I long-wrestled with whether or not I would share the following bit of news in the blogosphere until I’d weathered and successfully forged through the first 12 weeks or so, but it has been so hard to think of anything else, as my mind is preoccupied every waking moment of every day with the fact that I am currently playing host to a little parasite of the most wondrous kind possible.
The reason I’ve been visiting the doctors for so many tests in the last several weeks is because Monkey and I are pregnant (we’d been trying for close to 2 years!). We were overjoyed and stunned and marveling at the wonders of nature when we learned we were, indeed, pregnant (the day after Monkey’s family went home). We only shared the news with family and a few close friends when we first learned. That’s the protocol, isn’t it? Wait until you hit the 2nd trimester to share with the world? It’s really difficult to keep it all contained. Every burble, every stir, every bout of heartburn and sensitive sniffer syndrome, every minute of my day, I am reminded of this transformation going on within my body. So hard to keep it secret. Especially now.
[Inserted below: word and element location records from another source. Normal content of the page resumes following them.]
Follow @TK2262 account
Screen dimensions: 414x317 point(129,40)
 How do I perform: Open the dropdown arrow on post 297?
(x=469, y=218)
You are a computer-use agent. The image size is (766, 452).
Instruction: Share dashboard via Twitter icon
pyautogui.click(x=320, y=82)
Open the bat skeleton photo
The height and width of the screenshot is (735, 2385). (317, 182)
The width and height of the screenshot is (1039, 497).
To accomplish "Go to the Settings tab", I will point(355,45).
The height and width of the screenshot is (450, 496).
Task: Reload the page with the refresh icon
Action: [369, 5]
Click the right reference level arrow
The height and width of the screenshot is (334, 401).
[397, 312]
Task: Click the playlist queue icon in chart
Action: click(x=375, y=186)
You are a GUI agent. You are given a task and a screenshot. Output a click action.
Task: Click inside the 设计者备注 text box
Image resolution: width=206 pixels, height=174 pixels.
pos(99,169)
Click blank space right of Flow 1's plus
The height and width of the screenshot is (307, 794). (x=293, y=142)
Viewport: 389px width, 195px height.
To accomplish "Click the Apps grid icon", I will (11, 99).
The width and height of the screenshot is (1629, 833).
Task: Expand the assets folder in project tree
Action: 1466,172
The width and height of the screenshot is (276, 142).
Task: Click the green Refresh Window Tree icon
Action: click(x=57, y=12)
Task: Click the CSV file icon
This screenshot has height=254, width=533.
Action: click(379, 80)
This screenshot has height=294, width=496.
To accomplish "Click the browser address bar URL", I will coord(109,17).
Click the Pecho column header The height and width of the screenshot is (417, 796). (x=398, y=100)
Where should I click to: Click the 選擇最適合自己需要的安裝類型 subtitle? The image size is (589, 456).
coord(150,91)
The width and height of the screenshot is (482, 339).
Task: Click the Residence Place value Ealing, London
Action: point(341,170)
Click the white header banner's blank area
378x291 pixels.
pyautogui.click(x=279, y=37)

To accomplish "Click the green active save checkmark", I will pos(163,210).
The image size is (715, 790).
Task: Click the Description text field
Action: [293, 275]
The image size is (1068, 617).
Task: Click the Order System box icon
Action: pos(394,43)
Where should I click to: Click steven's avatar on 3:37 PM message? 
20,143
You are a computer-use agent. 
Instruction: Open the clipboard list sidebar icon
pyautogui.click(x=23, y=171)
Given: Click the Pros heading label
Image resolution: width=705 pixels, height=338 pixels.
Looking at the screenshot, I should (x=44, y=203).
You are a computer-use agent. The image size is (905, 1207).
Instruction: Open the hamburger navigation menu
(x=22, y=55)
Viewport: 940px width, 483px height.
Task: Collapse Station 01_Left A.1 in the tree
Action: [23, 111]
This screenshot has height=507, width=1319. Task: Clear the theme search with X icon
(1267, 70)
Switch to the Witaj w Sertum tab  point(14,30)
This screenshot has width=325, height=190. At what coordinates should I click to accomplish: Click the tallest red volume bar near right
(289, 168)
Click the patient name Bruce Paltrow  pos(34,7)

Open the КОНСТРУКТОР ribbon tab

The reason I’ve been in for so many tests (ultrasounds every week, blood tests galore) is that this pregnancy doesn’t seem to be faring as well as my ob/gyn would like to see (I went to see my doc in Chicago while we were there and I found a great new doc down here in SC this week). It took several weeks of ultrasounds and blood hormone-level monitoring (I’m going in for another blood test tomorrow) to bring them to the conclusion that we most probably will have a miscarriage.
Monkey and I got the straight news from our new doc yesterday (he’s really great; I appreciate the no-hemming-and-hawing approach to what might happen). I think we handled this news well this week. The past 2.5 weeks in Chicago were nerve-wracking and tear-filled. I had been a real mess, crying about everything, worrying about what was going wrong, hating that the ultrasound technicians referred to things as “viability tests.” I understand on my brain’s level that this is their job; it’s all clinical and scientific and matter-of-fact. But while they were nonchalantly throwing phrases like “viability” around, Monkey and I were all the time thinking of this as our child, our big, wonderful, life-changing event. And it was too early for our Chicago ob/gyn to tell us under any certain terms whether we would or would not lose the baby. Yesterday gave our new doc enough biological info for him to surmise that the probability and likelihood of a miscarriage was high.
I’m still hoping against hope and looking at all glasses as half-full. If you wouldn’t mind just sending a few good vibes toward my belly today and hope that my tests tomorrow fare better, I would appreciate it so much.
I promise to bring less somber posts soon. I have a treasure trove of wonderful housewarming goodies that were awaiting Monkey and me on our return to SC that I’ll be posting soon (thank you all; you’re wonderful!!). And that great afternoon with RubberSol and family! I promise to do a writeup fitting for this fabulous family then.
Until then, my belly sends out hopeseeking vibes to you. Take good care!